Viaje de Encuentro Solidario: Acaraguá, Misiones

Con mucha alegría, y por segundo año consecutivo, representantes de La Salle Buenos Aires viajamos a Misiones para encontrarnos con la comunidad de la Escuela 442 de Acaraguá, ubicada a 15 kilómetros del Departamento de Oberá y a 150 de Posadas, capital de la Provincia.

En una nueva edición de nuestros Encuentros Solidarios, catorce alumnos de 5° año de Nivel Secundario, cuatro ex-alumnos y cuatro docentes viajamos a la provincia de Misiones. Al igual que en nuestra anterior visita, realizada el año pasado, directivos, docentes y estudiantes de la Escuela 442 de Acaraguá nos recibieron con mucha calidez y cordialidad.

En la actualidad, esta escuela recibe a 130 alumnos y alumnas de Nivel Inicial y Primario en Acaraguá, además de 20 estudiantes que asisten a clase en el aula satélite de "Paraje La Uva", ubicada a ocho kilómetros de distancia de la Escuela. En esta ocasión, también tuvimos la oportunidad de encontramos con docentes y estudiantes de otros dos parajes, "Las Abejas" y "San José".
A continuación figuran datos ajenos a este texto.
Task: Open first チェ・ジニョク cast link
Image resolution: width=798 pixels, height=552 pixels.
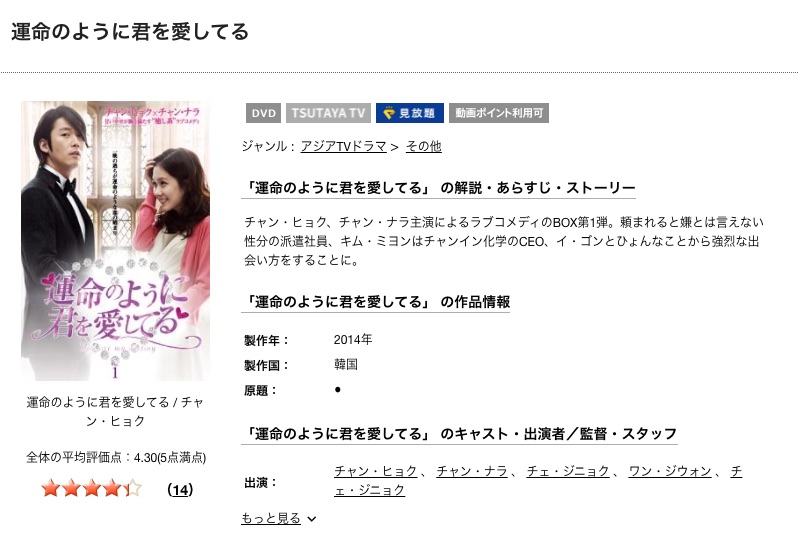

La 442 y “La Uva” cuentan con  espacios para el Nivel Primario, que se cursa de lunes a viernes, y para jardín, que se utiliza semana por medio. Al igual que en "Las Abejas" y "San José", la mayoría de los alumnos y alumnas viven en pequeñas chacras, en casas construidas con uno de sus mayores recursos, la madera. Como suele suceder en contextos rurales, las distancias entre viviendas suelen ser mayores a lo que nosotros estamos acostumbrados. En las chacras, las familias trabajan produciendo tabaco, yerba mate y te, entre otras actividades agrícolas características de la región.

Los días comenzaban siempre temprano, compartiendo el desayuno, conversando y organizando los grupos, algunos nos quedábamos en Acaraguá y otros viajaban hasta los parajes. En “La Uva”, aprendimos a cosechar mandioca y probamos algunos frutos de la zona, como la lima y la chirimoya.

En cada escuela, nos sumamos a las actividades previstas por los docentes locales, que nos integraron siempre en cada tarea, y en los recreos, un tanto más largos que lo habitual, animamos charlas y juegos. Todos los días, antes de cenar, nos dábamos el tiempo de evaluar y celebrar las experiencias que habíamos vivido durante el día.

El último día en la escuela de Acaraguá, por la mañana, hicimos un festejo de cierre en el cual participamos todos, docentes, no-docentes, estudiantes y ex-alumnos, también de los tres parajes vecinos. Por la tarde, las familia de Raquel, Sergio, Tomi y Gabriel nos recibieron en su chacra para contarnos diferentes aspectos sobre los procesos productivos y las formas trabajo de la zona. 

Este nuevo viaje fortaleció nuestra admiración por estos y tantos otros docentes que en cada rincón del país educan en realidades que muchas veces no son las más fáciles. La experiencia compartida con la comunidad de Acaraguá renueva nuestro compromiso para accionar desde nuestros lugares, en contra de las situaciones injusticia que viven muchos argentinos e intentando mejorar las condiciones de vida de los que más lo necesitan. Seguimos agradeciendo a Dios por ofrecernos esta oportunidad de encontrarnos con el otro.